═════ Document passage ═════
In the first half of 1954, the trio of Presley, Moore and Black was playing live around Memphis and making occasional forays into the Sun Studio in an attempt to record something Sam Phillips deemed marketable. During one of these recording sessions, Presley was attempting a version of the country standard “I Love You Because”. After failing to get an acceptable version of that song, the band took a break. The legend continues from there telling us that during the break, Elvis began fooling around with a hyped up version bluesman Arthur “Big Boy” Crudup’s 1947 release “That’s All Right”. Elvis’ performance of the song caught Sam Phillip’s attention and fit into what Phillips claimed years later he was looking for in a white singer who performed with a “negro feel”. A short time later, the trio recorded an up-tempo version of the Bill Monroe’s bluegrass classic “Blue Moon of Kentucky”. (Please see watch the video attached to this entry which is Sam Phillips telling the Sun story in his own words.)

Much has been made of this session and Elvis’ first commercially released record which came from the session. Some claim the session and the record was the birth of rock and roll. Others claim the session and record merely represents the day white performers copying and began ripping off the black blues and R&B performers’ styles and music. Neither of these beliefs could be further from the truth.

Like many white teenagers at the time, Elvis was listening to the “race” records being played on stations such as WDIA in Memphis. More adventurous white teenagers were sneaking off to see the R&B performers of the day or getting exposed to local blues performers in small southern towns or at juke joints. The white singers and musicians who truly became rock and roll artists during this era were obviously heavily influenced by the blues and R&B they heard. These white artists held these blues and R&B performers in just as high regard as they held the country performers of the time. And, this is obviously the case with Elvis Presley, whose first record featured vastly different from the original versions of both a blues song and a bluegrass song. Elvis’ version of “That’s All Right” featured a more driving beat and a vocal that carried quite a charge in comparison to Crudup’s original. Elvis’ version of “Blue Moon Kentucky” was a total reworking of Bill Monroe’s original recording, which was slow and in a waltz tempo. Elvis’ version was up tempo throughout and featured a more driving bass line than anything Monroe recorded.

Shortly after the recording session that produced Elvis’ first release, Sam Phillips distributed copies of the record to a few DJs in Memphis. One of these DJs, Dewey Phillips (no relation to Sam) at WHBQ, immediately jumped on the record and drove the demand for the record around the mid-south. During the Sun Studios tour, a sound clip is played of Dewey Phillips introducing “That’s All Right” the first time the song was played on Phillips’ Red, Hot & Blue radio program. After releasing the record on July 19, 1954, Sam Phillips began searching for ways to get Elvis exposed to the public. The first appearance where Elvis the singer met Elvis the rock and roll artist supposedly happened on July 30, 1954 when Elvis opened a show for Slim Whitman in Memphis. Reportedly, this was the first time Elvis gyrated on stage while singing. The question as to whether Elvis’ movements were driven by nerves or whether they were planned has never has been answered. (Many who knew R&B singer Wynonie Harris, including record producer Ralph Bass, have claimed Elvis’ stage antics were a direct imitation of Harris.) But either way, this was the first known appearance where the crowd went crazy over Elvis.
═════ Material shown ═════
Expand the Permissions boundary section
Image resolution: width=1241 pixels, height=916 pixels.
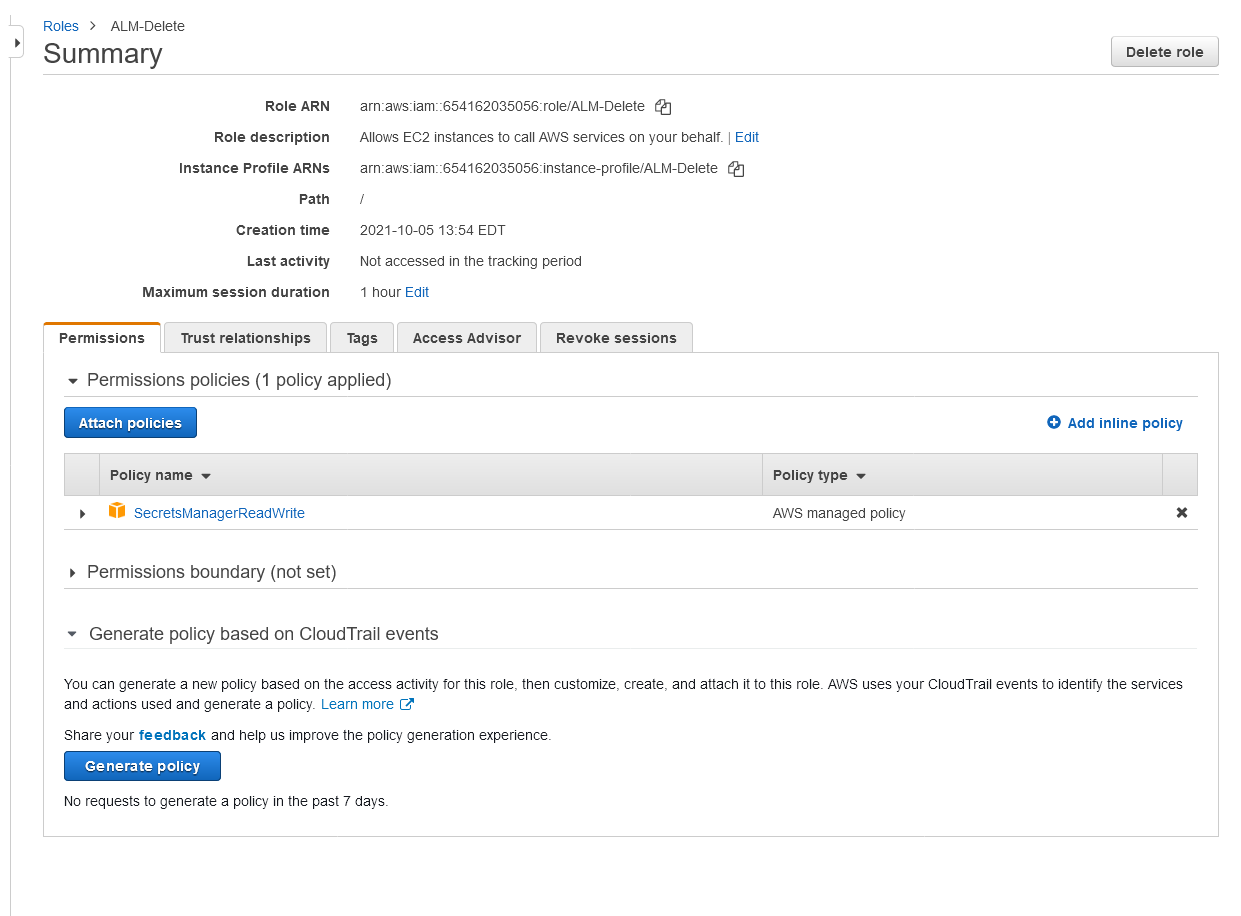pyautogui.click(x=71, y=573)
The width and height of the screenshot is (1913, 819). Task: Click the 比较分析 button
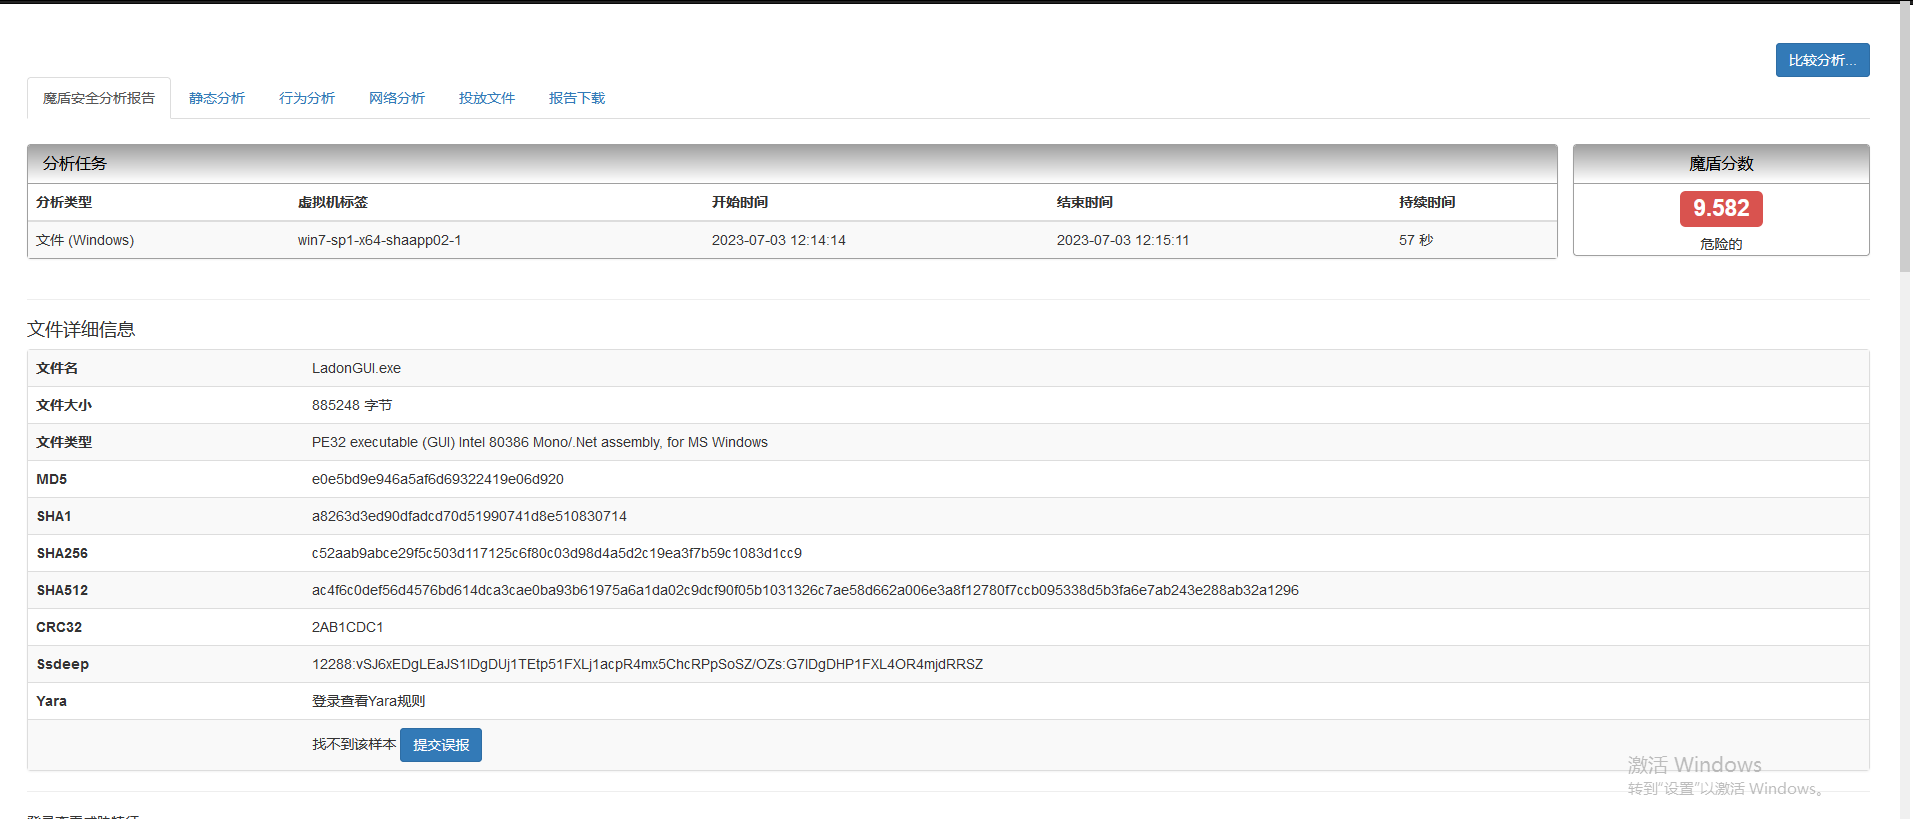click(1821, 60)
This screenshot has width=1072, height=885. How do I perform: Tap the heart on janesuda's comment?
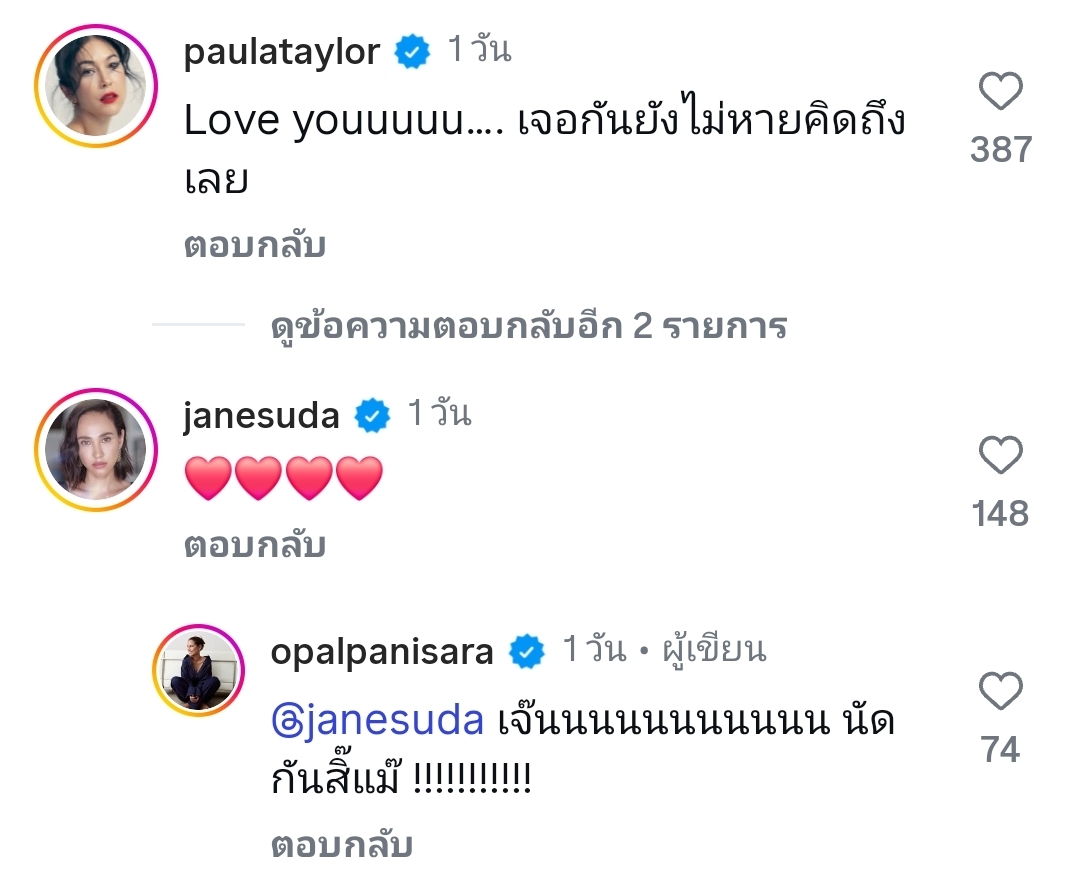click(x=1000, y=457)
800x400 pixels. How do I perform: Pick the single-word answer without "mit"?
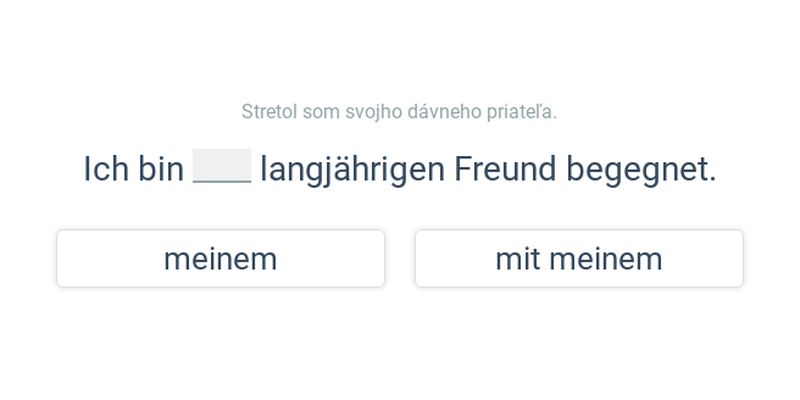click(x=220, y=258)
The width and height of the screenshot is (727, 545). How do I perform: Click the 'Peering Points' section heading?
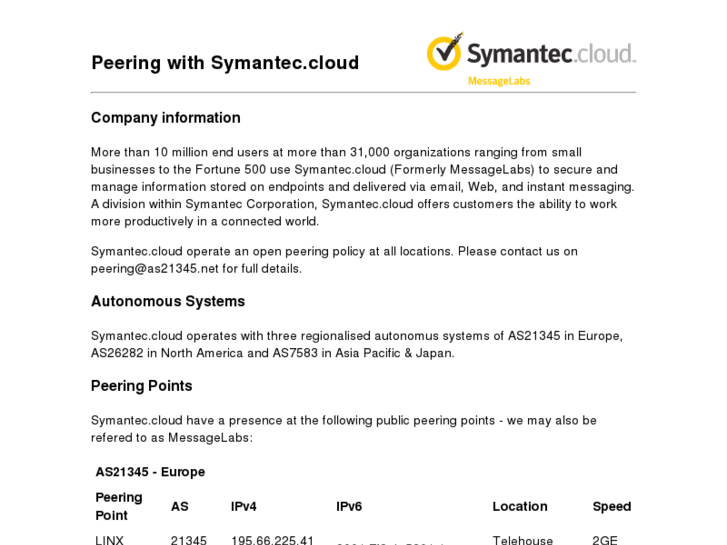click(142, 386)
═════
* **Given task 1**:
Copy down the Elvis Presley passage word for word, starting at "Much has been" and ending at "from the truth.".
* **Given task 2**:
According to the Elvis Presley passage, on what date did Sam Phillips release the record?
These items have no connection to the Elvis Presley passage.

* **Full answer 1**:
Much has been made of this session and Elvis’ first commercially released record which came from the session. Some claim the session and the record was the birth of rock and roll. Others claim the session and record merely represents the day white performers copying and began ripping off the black blues and R&B performers’ styles and music. Neither of these beliefs could be further from the truth.

* **Full answer 2**:
July 19, 1954